02:06 PM on 01/15/2012
Ron Pickarsky is right that chefs who wish to accommodate vegetarians should learn to prepare vegan dishes, despite his being wrong about the numbers from that Vegetarian Times study. That study found that .5 percent of the overall population, not the vegetarian population, identified as vegan. Most likely this happened because the Vegetarian Times website itself stated the results wrong in its own article about the 2008 study:

"The just-released “Vegetarianism in America” study, published by Vegetarian Times (vegetariantimes.com), shows that 3.2 percent of U.S. adults, or 7.3 million people, follow a vegetarian-based diet. Approximately 0.5 percent, or 1 million, of those are vegans, who consume no animal products at all. "

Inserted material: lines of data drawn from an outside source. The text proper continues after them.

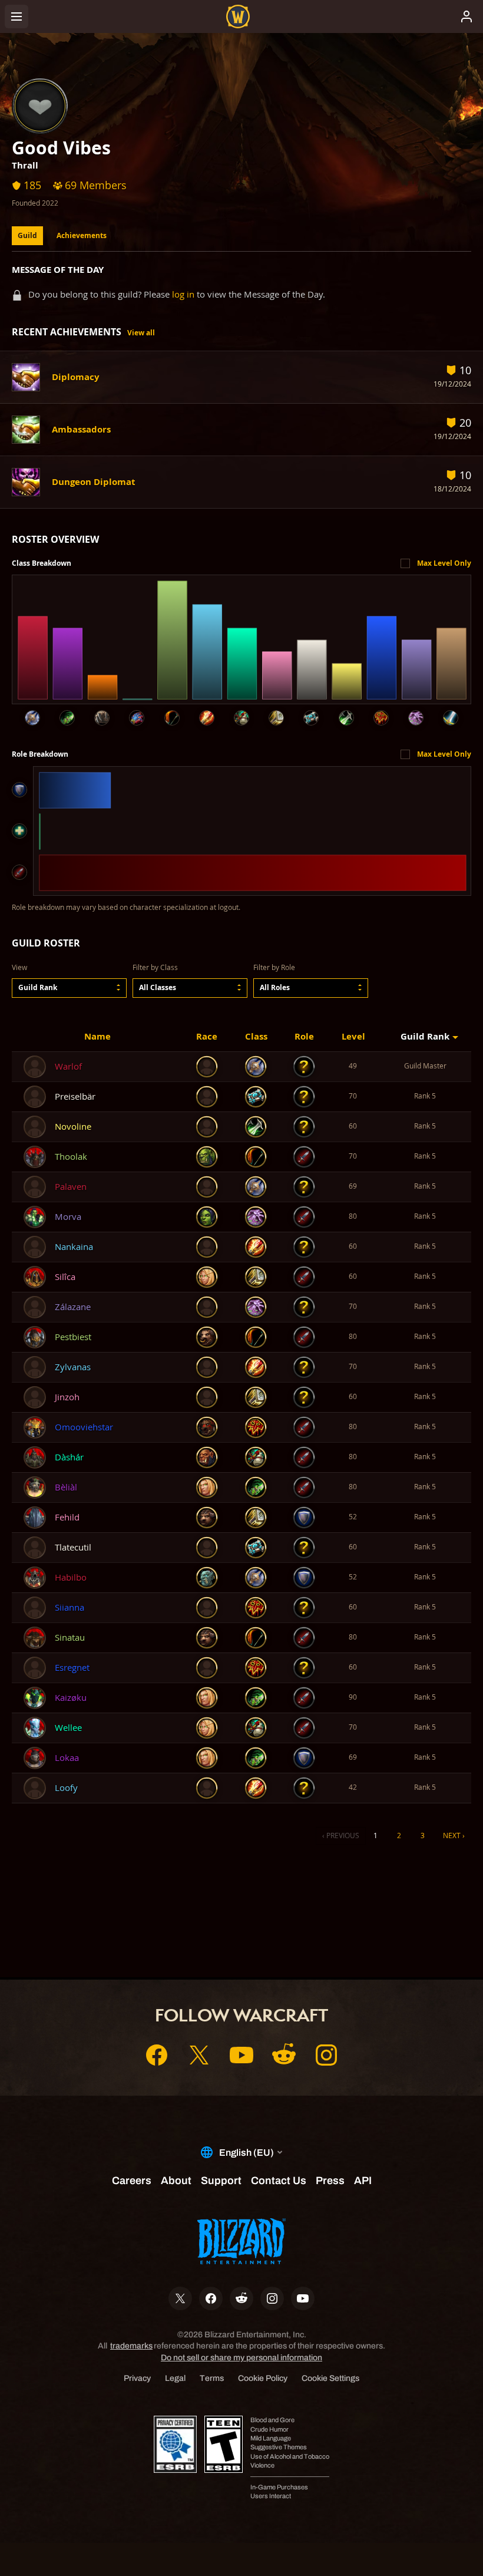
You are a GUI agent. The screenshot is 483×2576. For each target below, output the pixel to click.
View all (141, 333)
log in (183, 294)
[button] (69, 988)
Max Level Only (444, 563)
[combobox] (69, 988)
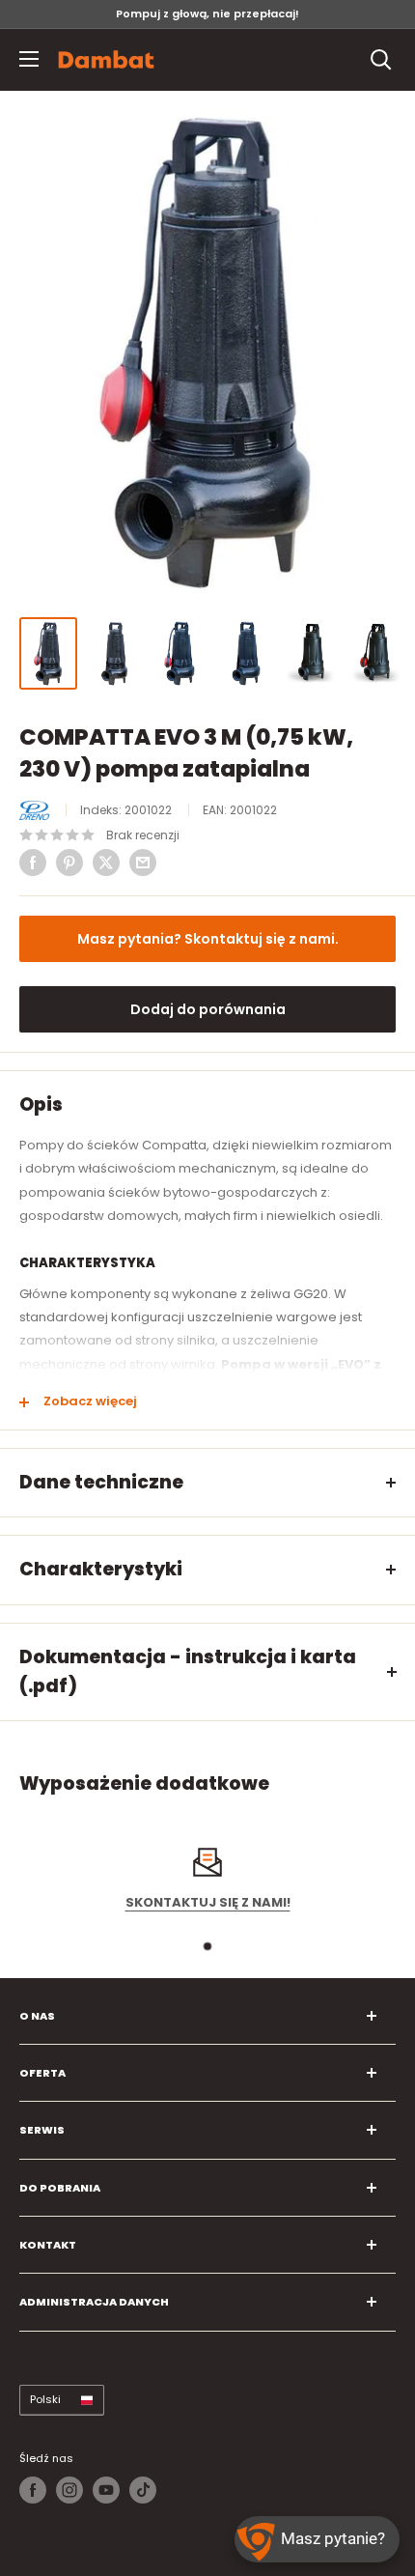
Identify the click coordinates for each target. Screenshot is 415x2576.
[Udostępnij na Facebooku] (32, 862)
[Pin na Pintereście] (69, 862)
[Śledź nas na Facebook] (32, 2490)
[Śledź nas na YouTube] (106, 2490)
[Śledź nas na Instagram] (69, 2490)
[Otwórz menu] (29, 59)
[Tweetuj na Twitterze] (106, 862)
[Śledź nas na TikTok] (142, 2490)
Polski (45, 2399)
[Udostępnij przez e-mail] (142, 862)
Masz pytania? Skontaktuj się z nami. (208, 938)
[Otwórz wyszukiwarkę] (381, 60)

One million is not .5 percent of the 7.3 million vegetarians. It is more like 14 percent, and that 14 percent figure leaves out a lot of "strict vegetarians" who don't eat animal products but don't identify as vegan, often because they do use animal products like leather, silk and wool. According to more recent studies -- which don't ask how the person identifies but do ask which foods the person never eats -- nearly half of vegetarians follow a vegan diet. Plus, the study doesn't go into how many vegetarians follow a MOSTLY vegan diet. It is very common for a vegetarian to eat as a vegan at home and as a vegetarian when dining out, but the VT study doesn't get down to that level of specificity.